• Materials provided
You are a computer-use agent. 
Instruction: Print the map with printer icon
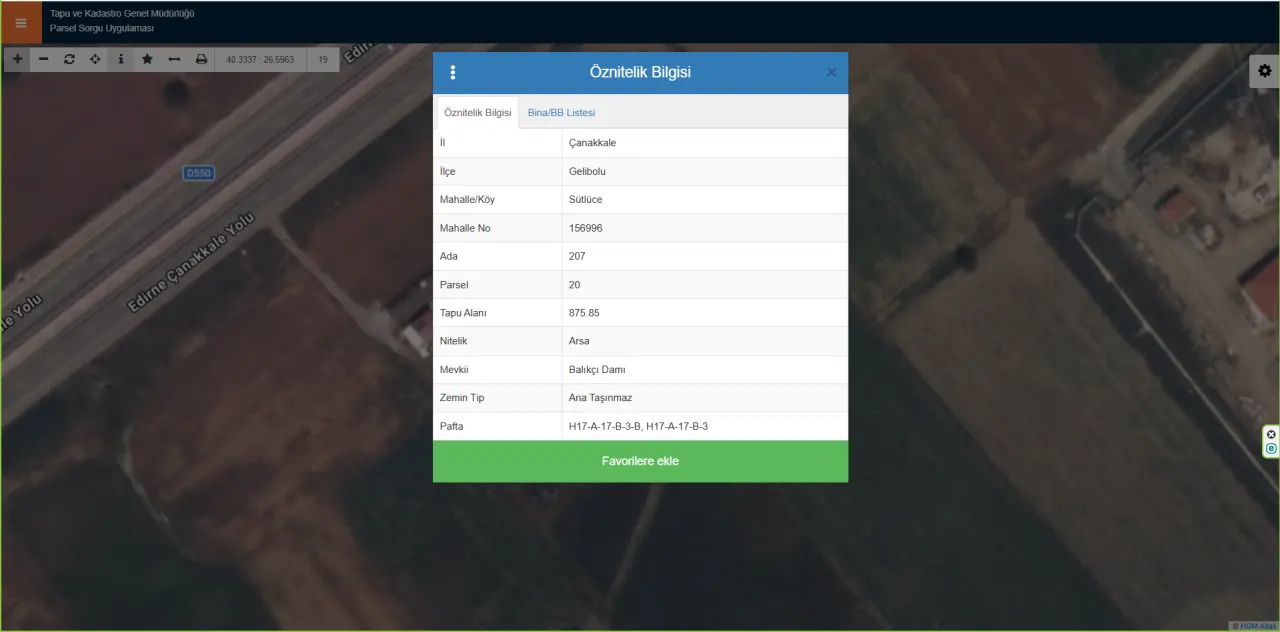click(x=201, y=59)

--

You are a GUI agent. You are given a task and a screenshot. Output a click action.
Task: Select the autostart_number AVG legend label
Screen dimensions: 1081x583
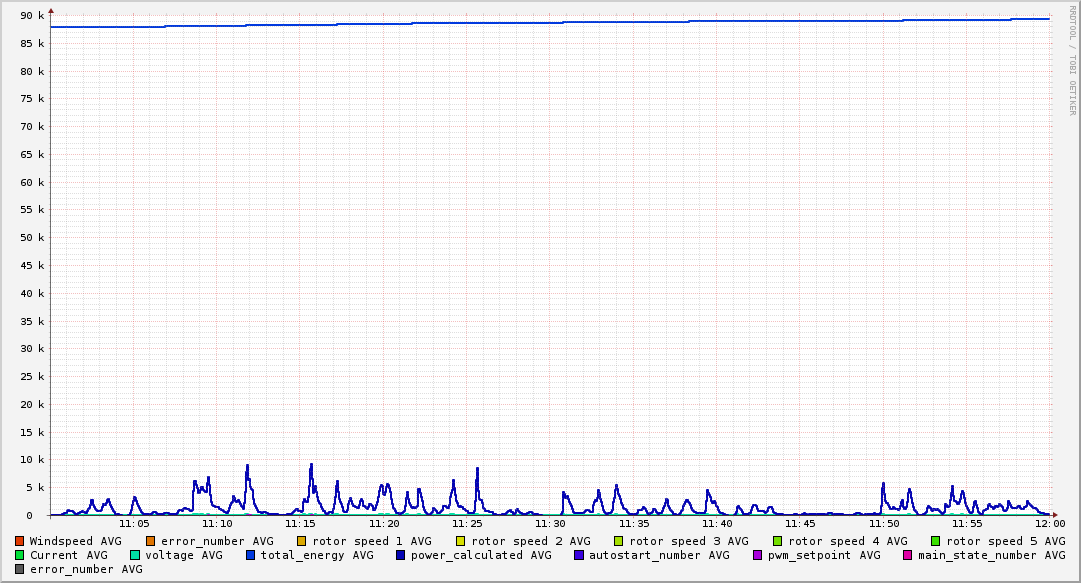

• What to do
Give the data between the lines holding "You are a computer-use agent." and "click(x=201, y=59)", inclusive, as a Markdown table with the columns Row and Text: a row number and one line per row, with blank lines skipped. Leave the pictures out.

• Answer below
| Row | Text |
|---|---|
| 1 | You are a computer-use agent.  |
| 2 | Instruction: Print the map with printer icon |
| 3 | click(x=201, y=59) |